Monday, August 13, 2012

What Rock Types Are Found In The Blue Mountains

The Blue Mountains are a great chain of highlands stretching from central Oregon near the Cascade Range northeastward to extreme southeastern Washington. A place of supremely varied geology, these old mashed-together volcanoes and seafloor sediments now provide Oregon with some of its most substantial high country and wildest terrain.


The Blues


The Blue Mountains actually consist of a series of mountain uplifts. From their southwest end near Prineville, Oregon, to the vicinity of Walla Walla, Washington, they include the Ochoco Mountains, the Aldrich Mountains, the Strawberry Range, the Elkhorn Range, the Greenhorn Mountains and then the incised plateaus of the Northern Blue Mountains. Along with the Cascade Range, the Oregon Coast Range, the Klamath Mountains and the isolated uplifts of the Great Basin, they are among Oregon's chief mountain ranges.


Geological Profile


The origins of the Blue Mountains begin some 200 million years ago, when the Pacific tectonic plate began colliding with and sloughing underneath the North American plate along its western coast, then located east of its present configuration. Landforms common to such subduction zones, including volcanic chains and coastal ranges composed of heaped-up seafloor sediments and island arcs, all left geologic record in the jumbled rocks of the Blues. Rocks of similar age and composition are found in the Klamath Mountains of southwestern Oregon and northwestern California, suggesting these were once part of a continuous coastal range with the Blues. Today, the Blue Mountains are well inland, and the Oregon Coast Range, along with the volcanic Cascades around 100 miles from the Pacific, are the modern equivalent.


Rock Types


Broadly, rock types in the Blue Mountains include sedimentary formations derived from marine sources, granite stemming from intrusions of molten rock and basalt layers from more recent lava flows. These include striking Paleozoic greenstones in the aptly named Greenhorn Mountains, great fields of granite in the Elkhorn Range and thick layers of Columbia River Basalt in the Northern Blues and adjacent areas.


Columbia River Basalts


Between about six and 17 million years ago, vast quantities of lava issued from volcanic vents in the vicinity of northeastern Oregon and southeastern Washington, the exact origin of which is still a little hazy.

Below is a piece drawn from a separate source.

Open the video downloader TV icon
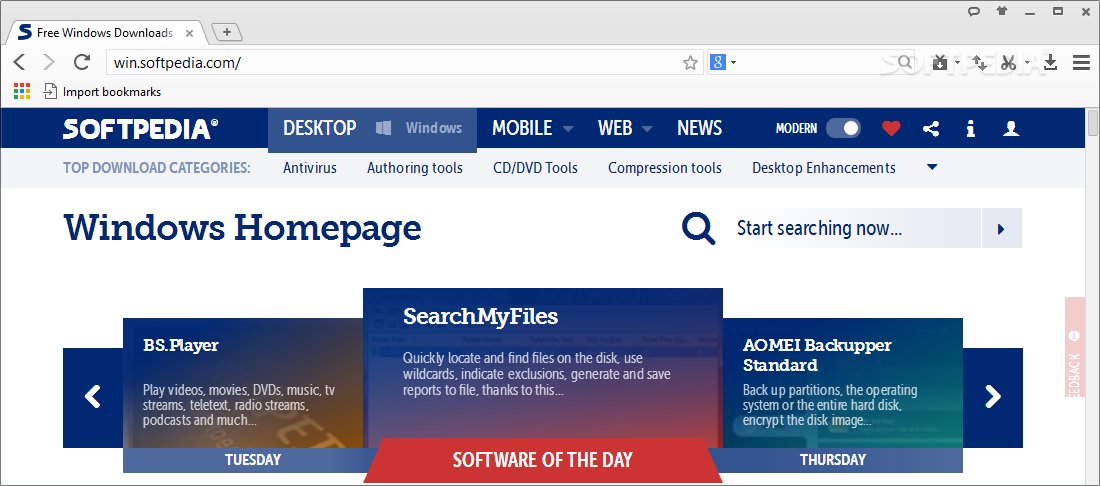 (941, 63)
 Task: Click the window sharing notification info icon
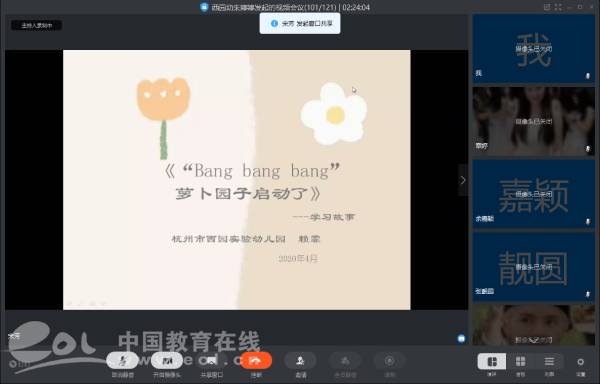pyautogui.click(x=274, y=23)
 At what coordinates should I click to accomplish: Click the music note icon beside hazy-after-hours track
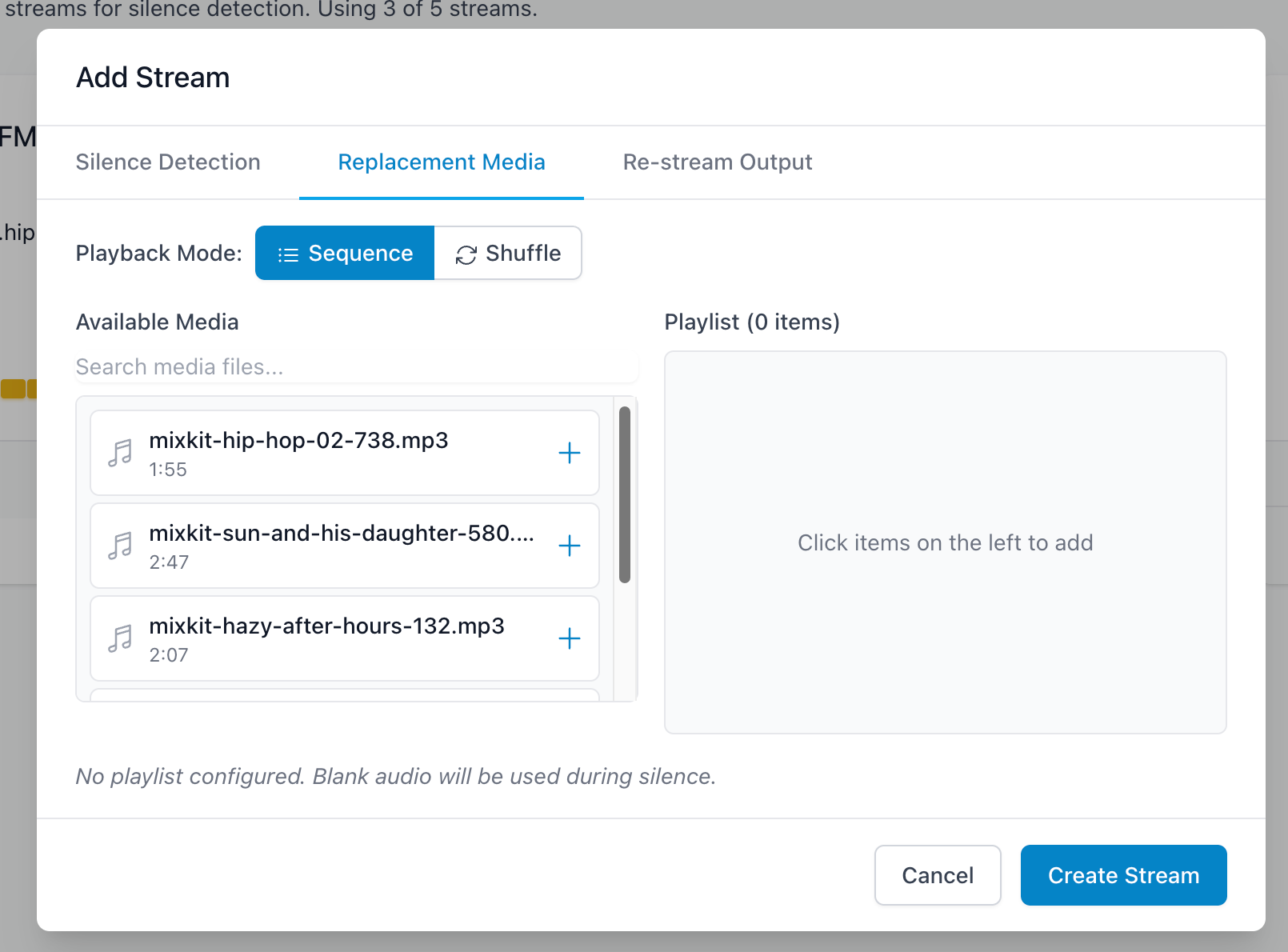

These outpourings of what are called flood basalts occurred in distinct phases with intervening periods of calm, so they are exposed as parallel bands of basalt interbedded by sediment layers. The flood basalts cover an enormous area -- not just the Columbia Plateau of eastern Washington and north-central and northeastern Oregon, but also what is now the Columbia River Gorge, the northern Willamette Valley and portions of the northern Oregon Coast Range and Pacific Coast. The Northern Blue Mountains are essentially entirely flooded by these basalts; their relief comes from incised canyons of streams and rivers, so they are at heart a dissected tableland. The Wallowa Mountains just east of the Blues in far northeastern Oregon have uplifted bands of Columbia Basalt in their high country, and the great gorges of Hells Canyon and its tributaries along the Oregon-Idaho border in this vicinity dramatically display the many flood-basalt layers.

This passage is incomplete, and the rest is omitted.